WHAT IS EXPECTED: For the material below, output exactly the span from the line with "Task: Click the Abc" to the line with "The width and height of the screenshot is (1000, 443).", including both, and nothing besides.

EXERCISE DATA:
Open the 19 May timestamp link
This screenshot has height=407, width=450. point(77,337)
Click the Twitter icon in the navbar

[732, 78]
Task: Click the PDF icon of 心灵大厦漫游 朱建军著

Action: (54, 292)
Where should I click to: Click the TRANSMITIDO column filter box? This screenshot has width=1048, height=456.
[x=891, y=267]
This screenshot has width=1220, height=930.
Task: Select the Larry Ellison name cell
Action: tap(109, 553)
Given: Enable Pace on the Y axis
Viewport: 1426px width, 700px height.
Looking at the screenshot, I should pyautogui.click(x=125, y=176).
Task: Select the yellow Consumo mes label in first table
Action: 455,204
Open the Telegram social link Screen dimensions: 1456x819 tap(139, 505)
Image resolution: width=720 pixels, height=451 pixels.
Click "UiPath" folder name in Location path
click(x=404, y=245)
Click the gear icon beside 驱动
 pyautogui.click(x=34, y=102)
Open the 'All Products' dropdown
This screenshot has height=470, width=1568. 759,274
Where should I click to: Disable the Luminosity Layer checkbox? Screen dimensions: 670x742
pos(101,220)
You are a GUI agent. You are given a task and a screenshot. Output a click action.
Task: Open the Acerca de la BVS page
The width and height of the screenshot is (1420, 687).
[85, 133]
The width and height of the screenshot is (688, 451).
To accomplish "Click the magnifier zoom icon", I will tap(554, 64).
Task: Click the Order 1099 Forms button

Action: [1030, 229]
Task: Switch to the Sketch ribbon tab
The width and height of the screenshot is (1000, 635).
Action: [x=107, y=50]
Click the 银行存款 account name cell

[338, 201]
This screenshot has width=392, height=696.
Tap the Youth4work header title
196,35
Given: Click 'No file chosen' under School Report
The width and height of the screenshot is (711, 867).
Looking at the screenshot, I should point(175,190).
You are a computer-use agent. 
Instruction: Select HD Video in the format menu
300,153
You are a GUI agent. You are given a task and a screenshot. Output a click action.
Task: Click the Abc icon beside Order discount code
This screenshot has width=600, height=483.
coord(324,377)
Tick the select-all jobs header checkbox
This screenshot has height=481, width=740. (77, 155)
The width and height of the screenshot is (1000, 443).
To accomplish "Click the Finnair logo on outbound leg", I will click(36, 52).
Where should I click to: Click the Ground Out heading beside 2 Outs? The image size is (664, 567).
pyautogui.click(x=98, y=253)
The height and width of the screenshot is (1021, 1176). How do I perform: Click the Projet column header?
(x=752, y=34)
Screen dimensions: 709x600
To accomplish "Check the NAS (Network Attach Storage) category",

EXPECTED ANSWER:
Task: Click the Abc icon beside Order discount code
This screenshot has width=600, height=483.
coord(324,377)
Tick the select-all jobs header checkbox
This screenshot has height=481, width=740. (77, 155)
The width and height of the screenshot is (1000, 443).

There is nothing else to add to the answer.